1.   Sales Assistant/Customer Service – sports stores, sport equipment outlets, dairy farm supplied.

2.   Sales Representative – Real Estate.

3.   Bus Driving – school run AM and PM

4.   Storeman/forklift operation.

5.   Clerical Assistant.

·     Noted (again) the 130 week Vocational Assessment and set out the employment options that that assessment identified as suitable (Page 15);

·     Noted ‘the worker’s ongoing symptoms of back pain, the laminectomy surgeries performed on two occasions, multiple RFD treatments undertaken and that the worker has been advised further investigations [sic] with a view to possibly undergoing further shoulder surgery’ (Page 15);

·     Considered the plaintiff to have transferable skills sufficient to conclude that there is work for which he is suited (Page 15);

·     Considered that the employment activities listed at (viii.) would constitute suitable employment on account of his physical and psychiatric condition (Page 15).

·     Concluded that the plaintiff therefore had a current work capacity (Page 15).

Submissions

  1. The plaintiff’s submissions on the Panel’s failure to explain its actual path of reasoning fall into three broad categories. First, it was said that there was no discernable path of reasoning to the conclusion that the plaintiff had a current work capacity. On this point, the plaintiff focussed on the absence of an explanation for the Panel’s finding that there was ‘suitable employment’ within the meaning of the Act. This was because once the Panel had arrived at that finding, the ultimate conclusion that the plaintiff had current work capacity was inevitable.[38] 

    [38]Given the definition of ‘current work capacity’.

  1. The Defendant submitted the reasons were sufficient to meet the Wingfoot standard and that they contained a discernable path of reasoning to the Panel’s certified Opinion. In particular, it submitted, ‘the Reasons show that the Panel concluded that the plaintiff “does have transferable skills (Reasons, p 15) and that it analysed various criteria for the Wills IM suitable employment options (Reasons, p 15).’[39]

    [39]First Defendant’s outline of submissions, dated 3 March 2014, 15.

  1. Second, the plaintiff submitted that there was no discernable path of reasoning to the conclusion that each of the particular employment roles was suitable. This was raised as an issue because the plaintiff has physical limitations that, on their face, are said to preclude his employment in some or all of the specified roles.[40]

    [40]For example, the plaintiff’s limited capacity to sit (15-20 mins) was said to be a barrier to his employment as a bus driver.

  1. The Defendant took issue with this submission as a matter of law. It submitted that the Panel was not required to explain how it reached each of these findings because, it said, it had already concluded the issue of ‘suitable employment’ and because the specific employment activities were mere extrapolations from this conclusion.
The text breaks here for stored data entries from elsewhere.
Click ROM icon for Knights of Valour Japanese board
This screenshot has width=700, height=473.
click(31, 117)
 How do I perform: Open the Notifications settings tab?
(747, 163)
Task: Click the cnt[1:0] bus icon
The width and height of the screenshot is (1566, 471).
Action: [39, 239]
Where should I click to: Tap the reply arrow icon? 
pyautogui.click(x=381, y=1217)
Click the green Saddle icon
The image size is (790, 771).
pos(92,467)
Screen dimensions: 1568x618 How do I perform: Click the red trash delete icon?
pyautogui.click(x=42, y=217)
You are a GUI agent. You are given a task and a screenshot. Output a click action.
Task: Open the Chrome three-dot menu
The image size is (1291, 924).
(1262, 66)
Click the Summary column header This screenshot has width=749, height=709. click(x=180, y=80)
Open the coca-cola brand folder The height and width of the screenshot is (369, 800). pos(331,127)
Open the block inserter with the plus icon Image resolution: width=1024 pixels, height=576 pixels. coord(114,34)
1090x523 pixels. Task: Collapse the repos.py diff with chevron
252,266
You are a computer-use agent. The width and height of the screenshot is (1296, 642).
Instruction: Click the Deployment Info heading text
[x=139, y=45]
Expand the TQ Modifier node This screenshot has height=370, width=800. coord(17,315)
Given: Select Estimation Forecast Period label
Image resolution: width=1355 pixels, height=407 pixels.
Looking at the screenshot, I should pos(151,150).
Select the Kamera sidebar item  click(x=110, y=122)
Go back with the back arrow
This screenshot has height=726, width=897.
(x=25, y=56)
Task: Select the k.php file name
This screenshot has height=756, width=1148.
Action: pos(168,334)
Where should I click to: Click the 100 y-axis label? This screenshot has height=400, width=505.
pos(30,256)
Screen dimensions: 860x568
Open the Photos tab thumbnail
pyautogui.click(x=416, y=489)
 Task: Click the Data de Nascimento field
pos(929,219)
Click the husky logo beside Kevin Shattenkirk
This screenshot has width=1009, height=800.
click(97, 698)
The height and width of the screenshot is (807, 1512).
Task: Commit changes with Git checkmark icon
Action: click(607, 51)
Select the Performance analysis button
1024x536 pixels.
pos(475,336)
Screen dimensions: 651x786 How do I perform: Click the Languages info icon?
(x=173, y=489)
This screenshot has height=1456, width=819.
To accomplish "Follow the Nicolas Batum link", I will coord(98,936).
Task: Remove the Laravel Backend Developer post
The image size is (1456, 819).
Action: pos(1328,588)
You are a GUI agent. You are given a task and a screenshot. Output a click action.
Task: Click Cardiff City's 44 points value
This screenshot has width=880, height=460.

To the extent that the decision of Williams J in Bakar v Gruma Oceania Pty Ltd[41] is authority to the contrary, the Defendant submitted that it was wrongly decided and ought not be followed.

    [41][2014] VSC 206 (9 May 2014).

  1. Finally, the plaintiff’s Originating Motion includes the following particulars of inadequacy:

b) The [Reasons] do not show any or any proper consideration of the findings and opinion of Mr Wallace, the treating surgeon and give no explanation as to why his view, specifically relied on by the Plaintiff, was discounted.

c) The [Reasons] do not provide any explanation for why it did not accept the Plaintiff’s submissions despite noting same.

  1. At the hearing of the application, these particulars were pressed only faintly. In written submissions the Defendant characterised the plaintiff’s complaint as essentially that the Panel did not ‘explain why it did not reach an opinion it did not form’. That submission, though pressed generally, applies with particular force to this final category of alleged inadequacy.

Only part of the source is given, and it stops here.